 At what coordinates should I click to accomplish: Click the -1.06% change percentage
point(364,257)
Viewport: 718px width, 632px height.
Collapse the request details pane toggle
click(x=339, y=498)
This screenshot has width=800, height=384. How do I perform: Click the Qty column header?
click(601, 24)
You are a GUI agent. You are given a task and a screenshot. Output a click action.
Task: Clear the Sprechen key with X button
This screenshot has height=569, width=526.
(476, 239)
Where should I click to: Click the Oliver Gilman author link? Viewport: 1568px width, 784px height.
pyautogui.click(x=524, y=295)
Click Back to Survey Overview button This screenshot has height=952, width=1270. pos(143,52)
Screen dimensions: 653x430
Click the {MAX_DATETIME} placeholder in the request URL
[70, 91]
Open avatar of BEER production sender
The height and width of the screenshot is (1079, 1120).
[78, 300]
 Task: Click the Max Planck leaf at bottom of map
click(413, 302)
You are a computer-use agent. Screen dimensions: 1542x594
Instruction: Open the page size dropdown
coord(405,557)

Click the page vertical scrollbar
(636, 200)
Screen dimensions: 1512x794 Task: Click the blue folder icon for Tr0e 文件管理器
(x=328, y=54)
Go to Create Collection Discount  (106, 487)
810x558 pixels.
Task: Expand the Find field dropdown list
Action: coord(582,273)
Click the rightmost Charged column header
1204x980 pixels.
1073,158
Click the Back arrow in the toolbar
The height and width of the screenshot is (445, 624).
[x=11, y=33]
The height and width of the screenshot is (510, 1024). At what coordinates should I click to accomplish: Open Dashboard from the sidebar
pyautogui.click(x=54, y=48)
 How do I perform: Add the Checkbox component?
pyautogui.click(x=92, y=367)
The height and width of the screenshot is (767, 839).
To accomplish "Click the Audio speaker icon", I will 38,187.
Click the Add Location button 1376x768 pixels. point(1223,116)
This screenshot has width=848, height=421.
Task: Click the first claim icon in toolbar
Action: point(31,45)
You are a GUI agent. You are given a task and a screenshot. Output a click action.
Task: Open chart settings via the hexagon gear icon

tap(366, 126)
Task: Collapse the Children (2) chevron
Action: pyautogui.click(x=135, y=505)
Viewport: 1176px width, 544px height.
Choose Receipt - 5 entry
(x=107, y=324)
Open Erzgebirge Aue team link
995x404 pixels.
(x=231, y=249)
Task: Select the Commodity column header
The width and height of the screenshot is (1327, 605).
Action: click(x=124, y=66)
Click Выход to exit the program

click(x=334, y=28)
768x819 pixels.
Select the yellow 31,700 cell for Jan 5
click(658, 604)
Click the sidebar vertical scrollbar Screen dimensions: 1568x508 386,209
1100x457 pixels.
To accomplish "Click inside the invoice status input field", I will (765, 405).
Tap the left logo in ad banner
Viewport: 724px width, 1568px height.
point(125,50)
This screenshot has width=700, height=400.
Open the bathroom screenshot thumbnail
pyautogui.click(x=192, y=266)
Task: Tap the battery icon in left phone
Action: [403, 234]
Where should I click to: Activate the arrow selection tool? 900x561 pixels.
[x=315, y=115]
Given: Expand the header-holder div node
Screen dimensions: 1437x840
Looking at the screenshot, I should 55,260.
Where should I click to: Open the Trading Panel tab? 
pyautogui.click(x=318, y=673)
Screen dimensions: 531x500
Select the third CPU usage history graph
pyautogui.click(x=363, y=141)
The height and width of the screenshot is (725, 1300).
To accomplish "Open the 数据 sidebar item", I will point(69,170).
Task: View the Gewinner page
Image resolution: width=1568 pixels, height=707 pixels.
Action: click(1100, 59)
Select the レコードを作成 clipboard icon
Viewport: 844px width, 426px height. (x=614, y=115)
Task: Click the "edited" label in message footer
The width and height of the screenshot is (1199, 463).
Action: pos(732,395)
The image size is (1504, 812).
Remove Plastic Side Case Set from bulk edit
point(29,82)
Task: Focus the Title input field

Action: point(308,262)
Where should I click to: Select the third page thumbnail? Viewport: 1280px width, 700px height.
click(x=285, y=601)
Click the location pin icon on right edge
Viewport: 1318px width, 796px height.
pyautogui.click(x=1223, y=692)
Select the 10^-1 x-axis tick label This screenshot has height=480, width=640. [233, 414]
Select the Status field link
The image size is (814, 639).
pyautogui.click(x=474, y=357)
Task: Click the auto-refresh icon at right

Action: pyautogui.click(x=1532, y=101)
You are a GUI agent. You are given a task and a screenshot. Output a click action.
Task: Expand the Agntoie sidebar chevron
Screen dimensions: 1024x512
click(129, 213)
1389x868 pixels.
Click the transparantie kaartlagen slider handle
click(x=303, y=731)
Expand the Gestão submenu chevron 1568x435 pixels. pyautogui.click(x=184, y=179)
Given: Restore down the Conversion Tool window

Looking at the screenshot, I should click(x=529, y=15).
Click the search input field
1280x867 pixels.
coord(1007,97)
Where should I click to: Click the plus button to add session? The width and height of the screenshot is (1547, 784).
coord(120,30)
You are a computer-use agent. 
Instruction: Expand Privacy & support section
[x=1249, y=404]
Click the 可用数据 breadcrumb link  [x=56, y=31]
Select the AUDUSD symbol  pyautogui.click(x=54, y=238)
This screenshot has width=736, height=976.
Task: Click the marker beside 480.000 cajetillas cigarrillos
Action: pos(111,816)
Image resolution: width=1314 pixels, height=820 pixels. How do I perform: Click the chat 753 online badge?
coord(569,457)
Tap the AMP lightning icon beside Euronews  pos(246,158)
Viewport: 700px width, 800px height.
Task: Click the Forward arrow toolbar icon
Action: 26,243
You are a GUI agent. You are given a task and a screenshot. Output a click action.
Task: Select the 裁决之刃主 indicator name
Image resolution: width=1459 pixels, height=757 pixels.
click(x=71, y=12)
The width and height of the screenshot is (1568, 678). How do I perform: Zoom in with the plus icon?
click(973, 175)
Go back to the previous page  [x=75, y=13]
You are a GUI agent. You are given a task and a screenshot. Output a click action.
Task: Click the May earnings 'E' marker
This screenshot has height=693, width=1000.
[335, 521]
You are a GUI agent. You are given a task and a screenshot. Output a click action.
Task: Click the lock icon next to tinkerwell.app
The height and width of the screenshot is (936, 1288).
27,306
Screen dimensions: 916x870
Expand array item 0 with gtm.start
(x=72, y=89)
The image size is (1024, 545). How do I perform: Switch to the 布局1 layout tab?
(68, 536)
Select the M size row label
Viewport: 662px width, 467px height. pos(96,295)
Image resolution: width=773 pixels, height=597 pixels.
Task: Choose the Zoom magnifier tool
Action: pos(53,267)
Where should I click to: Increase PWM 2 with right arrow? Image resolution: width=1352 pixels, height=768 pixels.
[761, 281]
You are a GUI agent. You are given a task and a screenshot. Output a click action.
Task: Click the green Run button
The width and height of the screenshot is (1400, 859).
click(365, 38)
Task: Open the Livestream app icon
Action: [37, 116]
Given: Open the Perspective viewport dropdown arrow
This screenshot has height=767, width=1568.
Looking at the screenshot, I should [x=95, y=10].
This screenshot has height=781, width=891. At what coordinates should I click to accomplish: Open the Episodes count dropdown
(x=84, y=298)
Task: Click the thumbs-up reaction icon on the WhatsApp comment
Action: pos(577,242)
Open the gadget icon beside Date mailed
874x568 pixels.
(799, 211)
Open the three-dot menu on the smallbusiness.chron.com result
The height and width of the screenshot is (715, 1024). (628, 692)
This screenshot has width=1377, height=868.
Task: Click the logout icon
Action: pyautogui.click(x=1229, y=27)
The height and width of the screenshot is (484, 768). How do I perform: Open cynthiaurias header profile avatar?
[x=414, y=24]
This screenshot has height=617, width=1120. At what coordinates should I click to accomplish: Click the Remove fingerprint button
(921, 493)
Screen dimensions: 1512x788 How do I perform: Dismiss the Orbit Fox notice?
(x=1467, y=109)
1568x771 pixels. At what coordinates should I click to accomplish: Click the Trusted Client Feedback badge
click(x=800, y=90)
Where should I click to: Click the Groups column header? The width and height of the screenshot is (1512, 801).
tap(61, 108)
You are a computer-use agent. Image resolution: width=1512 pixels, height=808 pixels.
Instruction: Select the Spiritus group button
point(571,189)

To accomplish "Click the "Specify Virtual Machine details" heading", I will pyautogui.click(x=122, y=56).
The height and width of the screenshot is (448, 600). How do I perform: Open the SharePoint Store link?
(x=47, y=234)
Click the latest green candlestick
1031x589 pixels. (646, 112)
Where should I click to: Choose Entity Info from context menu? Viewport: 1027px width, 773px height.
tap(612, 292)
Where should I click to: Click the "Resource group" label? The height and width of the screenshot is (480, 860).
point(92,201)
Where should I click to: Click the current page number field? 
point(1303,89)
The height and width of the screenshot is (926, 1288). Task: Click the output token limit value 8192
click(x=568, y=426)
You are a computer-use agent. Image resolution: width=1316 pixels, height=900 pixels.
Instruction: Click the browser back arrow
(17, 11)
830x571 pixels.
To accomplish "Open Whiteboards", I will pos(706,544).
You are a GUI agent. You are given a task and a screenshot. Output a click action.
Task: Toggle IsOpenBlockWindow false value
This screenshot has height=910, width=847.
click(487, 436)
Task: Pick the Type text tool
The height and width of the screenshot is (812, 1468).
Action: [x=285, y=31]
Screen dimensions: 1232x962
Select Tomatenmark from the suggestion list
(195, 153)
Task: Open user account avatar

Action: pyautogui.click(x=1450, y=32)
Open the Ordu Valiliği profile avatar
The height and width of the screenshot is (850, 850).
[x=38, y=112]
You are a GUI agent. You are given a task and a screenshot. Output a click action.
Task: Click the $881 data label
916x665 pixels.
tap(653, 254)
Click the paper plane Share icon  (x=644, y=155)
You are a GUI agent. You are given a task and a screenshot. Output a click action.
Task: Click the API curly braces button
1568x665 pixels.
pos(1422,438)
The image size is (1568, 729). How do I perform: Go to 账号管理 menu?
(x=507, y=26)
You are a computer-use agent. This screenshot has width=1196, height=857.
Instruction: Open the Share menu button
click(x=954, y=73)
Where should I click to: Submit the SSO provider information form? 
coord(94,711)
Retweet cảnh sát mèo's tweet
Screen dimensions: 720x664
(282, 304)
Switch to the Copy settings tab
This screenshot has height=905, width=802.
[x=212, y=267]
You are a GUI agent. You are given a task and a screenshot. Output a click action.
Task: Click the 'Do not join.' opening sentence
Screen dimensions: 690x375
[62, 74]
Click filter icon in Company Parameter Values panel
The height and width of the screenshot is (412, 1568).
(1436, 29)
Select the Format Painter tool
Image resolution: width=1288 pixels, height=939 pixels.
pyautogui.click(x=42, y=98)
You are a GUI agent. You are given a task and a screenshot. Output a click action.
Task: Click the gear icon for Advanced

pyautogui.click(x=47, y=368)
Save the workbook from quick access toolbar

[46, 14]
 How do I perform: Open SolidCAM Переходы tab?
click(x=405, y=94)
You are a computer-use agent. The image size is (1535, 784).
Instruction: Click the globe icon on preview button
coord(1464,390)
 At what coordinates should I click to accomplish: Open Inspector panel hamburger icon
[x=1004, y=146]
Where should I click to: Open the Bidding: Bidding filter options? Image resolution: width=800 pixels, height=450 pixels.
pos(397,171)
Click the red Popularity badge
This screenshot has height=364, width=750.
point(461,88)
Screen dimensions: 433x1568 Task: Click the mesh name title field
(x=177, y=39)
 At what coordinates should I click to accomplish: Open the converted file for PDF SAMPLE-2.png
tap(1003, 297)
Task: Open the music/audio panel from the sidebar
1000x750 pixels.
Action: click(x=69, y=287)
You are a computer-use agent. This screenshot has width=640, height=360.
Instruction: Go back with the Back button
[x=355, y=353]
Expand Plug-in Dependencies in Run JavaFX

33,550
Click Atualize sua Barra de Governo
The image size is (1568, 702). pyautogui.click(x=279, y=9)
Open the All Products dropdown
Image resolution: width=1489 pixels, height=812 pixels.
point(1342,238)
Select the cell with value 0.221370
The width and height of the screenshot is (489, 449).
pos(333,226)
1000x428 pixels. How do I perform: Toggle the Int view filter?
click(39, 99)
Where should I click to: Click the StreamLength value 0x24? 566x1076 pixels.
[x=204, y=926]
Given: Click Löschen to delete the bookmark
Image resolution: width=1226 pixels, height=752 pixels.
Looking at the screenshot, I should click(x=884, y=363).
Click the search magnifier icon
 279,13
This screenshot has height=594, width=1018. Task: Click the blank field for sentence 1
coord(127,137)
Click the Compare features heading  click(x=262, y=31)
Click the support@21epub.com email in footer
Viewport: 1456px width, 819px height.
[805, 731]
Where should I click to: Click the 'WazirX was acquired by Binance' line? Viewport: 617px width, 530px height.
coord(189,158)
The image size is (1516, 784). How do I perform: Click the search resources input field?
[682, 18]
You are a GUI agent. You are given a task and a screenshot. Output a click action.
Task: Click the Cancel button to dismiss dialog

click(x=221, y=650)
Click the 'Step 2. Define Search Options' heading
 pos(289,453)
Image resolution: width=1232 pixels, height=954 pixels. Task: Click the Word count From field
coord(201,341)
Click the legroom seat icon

* WHAT THE EXERCISE ASKS
Pick out every line in the records above that contains the string "filter" and copy each one. Case counts.

* COMPLETED EXERCISE
Click filter icon in Company Parameter Values panel
Where should I click to: Open the Bidding: Bidding filter options? Image resolution: width=800 pixels, height=450 pixels.
1000x428 pixels. How do I perform: Toggle the Int view filter?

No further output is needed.